The EE HPC WG will participate with a Booth, Birds of Feather and possibly workshops and panels at SC'25 in St. Louis, Missouri, November 16 - 21.
Workshops
The EE HPC WG is collaborating to host several workshops at the ISC High Performance 2025 Conference.
Energy Efficiency with Sustainable Performance: Techniques, Tools, and Best Practices Workshop
Sustainable Supercomputing
The EE HPC WG will hold the 16th Annual EE HPC WG Workshop in 2025 as a virtual event (Date TBD). This event hosted invited speakers with a focus on HPC site experiences.
Showcase
To be announced soon, for early 2025.
Webinars
Dr. John Gustafson, will present a webinar on “Every Bit Counts: Posit Computing.” February 19th at 8AM Pacific Time.
Register in advance for this meeting:
https://lbnl.zoom.us/meeting/register/LO9n9QdMRDSWDkslUWz_5A
After registering, you will receive a confirmation email containing information about joining the meeting.

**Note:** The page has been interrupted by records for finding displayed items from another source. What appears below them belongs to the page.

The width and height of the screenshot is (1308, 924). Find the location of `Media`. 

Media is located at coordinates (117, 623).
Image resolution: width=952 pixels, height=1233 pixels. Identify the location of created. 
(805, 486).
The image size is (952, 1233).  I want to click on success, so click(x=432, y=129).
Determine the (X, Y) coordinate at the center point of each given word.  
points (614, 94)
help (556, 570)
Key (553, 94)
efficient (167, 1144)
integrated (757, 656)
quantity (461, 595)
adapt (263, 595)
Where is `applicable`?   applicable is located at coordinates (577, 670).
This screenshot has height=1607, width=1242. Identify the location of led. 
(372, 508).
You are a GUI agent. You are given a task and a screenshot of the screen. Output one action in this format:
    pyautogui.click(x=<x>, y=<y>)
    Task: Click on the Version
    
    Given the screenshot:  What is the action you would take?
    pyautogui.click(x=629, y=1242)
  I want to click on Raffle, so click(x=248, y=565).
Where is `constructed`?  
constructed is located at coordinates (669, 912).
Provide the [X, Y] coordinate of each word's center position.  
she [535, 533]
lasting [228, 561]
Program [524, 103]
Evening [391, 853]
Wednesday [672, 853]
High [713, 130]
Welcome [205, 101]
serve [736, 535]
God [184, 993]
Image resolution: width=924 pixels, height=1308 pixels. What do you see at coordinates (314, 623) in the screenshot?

Abstract: Both the HPC and AI communities are increasingly using the posit approach that Gustafson introduced in 2017, which may be the future of technical computing. This is a new way for computers to calculate that saves time, storage, energy, and power by packing more information into every bit than do legacy approaches. Current technical computing is based on acceptance of rounding errors using numerical representations that were invented in 1914, and of sampling errors using an ad hoc number format from almost 50 years ago, designed for when transistors were very expensive but electrical power was relatively free. By sticking to an antiquated storage format well into exascale, we are wasting power, energy, storage, bandwidth and programmer effort. We introduce posit format for real numbers that closely match the distribution needed for computing, with more accurate answers within the needed dynamic range. This is a fresh and mathematical design to engineering goals that allows better answers using fewer bits.
Dr. John Gustafson is an applied physicist and mathematician best known as a disruptive thought leader in HPC. He demonstrated scalable massively parallel performance on real applications in 1988, for which he won the inaugural Gordon Bell Award. ‘Gustafson’s Law’ is widely taught in computer science courses. John is currently a Visiting Scholar, Arizona State University and Chief Scientist, Vq Research. He holds applied mathematics degrees from the California Institute of Technology (Caltech) and Iowa State University.